When Carnival Corp. announced that it was delaying this year’s delivery of the Carnival Mardi Gras, it had a familiar ring.

The Mardi Gras, the first Carnival Cruise Line ship to be powered by liquefied natural gas (LNG), joins ships from two other Carnival Corp. brands that also feature LNG propulsion and weren’t delivered on time.

The shipyards involved have blamed the delays on design complexity, troubles with coordinating subcontractors and the size of the ships, which are each intended to carry more than 5,200 passengers.

In each case, the ships are the first in a new class of vessel for their respective lines. All are built on a common platform introduced by Carnival in 2015 and referred to as the Excellence class.

The platform was adapted for the individual needs of Carnival as well as for Carnival Corp.’s two European brands, Costa Cruises and Aida Cruises.

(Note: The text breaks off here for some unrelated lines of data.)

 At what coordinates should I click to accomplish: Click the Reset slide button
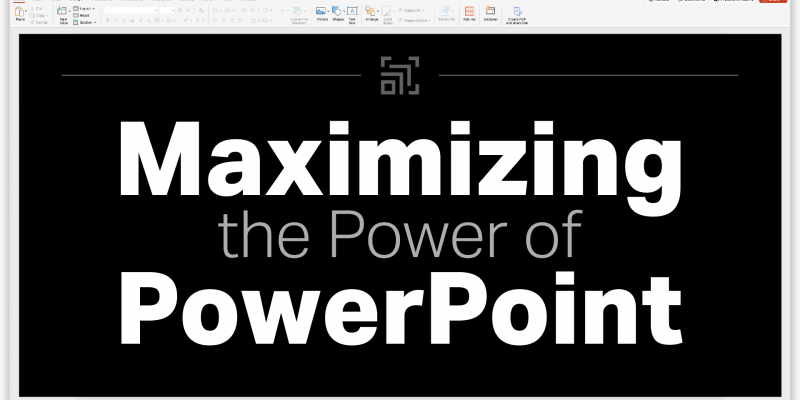(85, 15)
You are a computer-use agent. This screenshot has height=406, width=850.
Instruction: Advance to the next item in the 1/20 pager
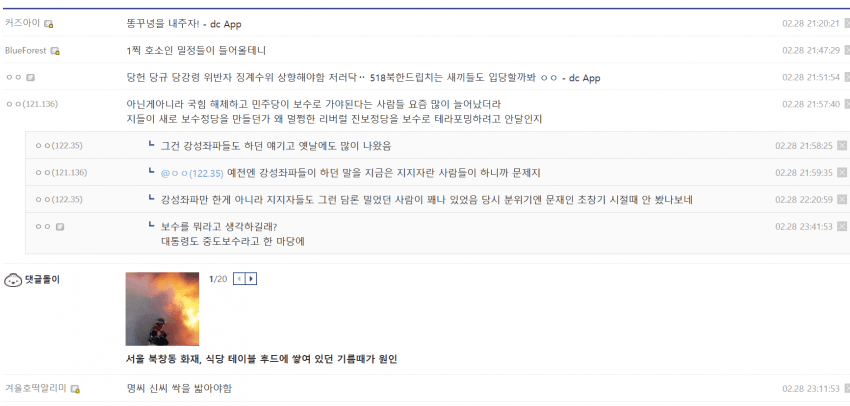251,279
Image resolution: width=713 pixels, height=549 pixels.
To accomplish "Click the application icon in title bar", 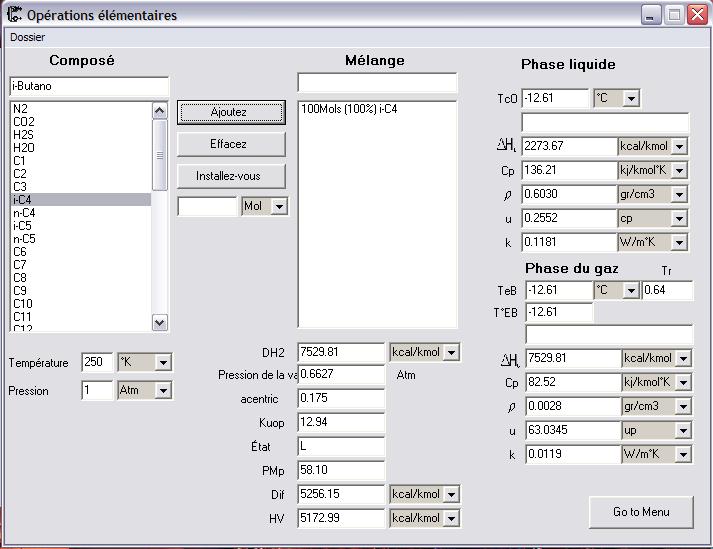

For North Americans, the Mardi Gras will be the first ship to feature the LNG engines, a big technological leap that promises environmental gains and cheaper operating costs, especially with new restrictions on heavy sulfur fuels that start this year.

But going first has never been a formula for smooth sailing in the cruise industry. New technologies frequently have unforeseen problems that need to be ironed out as they move from the drawing board to actual use.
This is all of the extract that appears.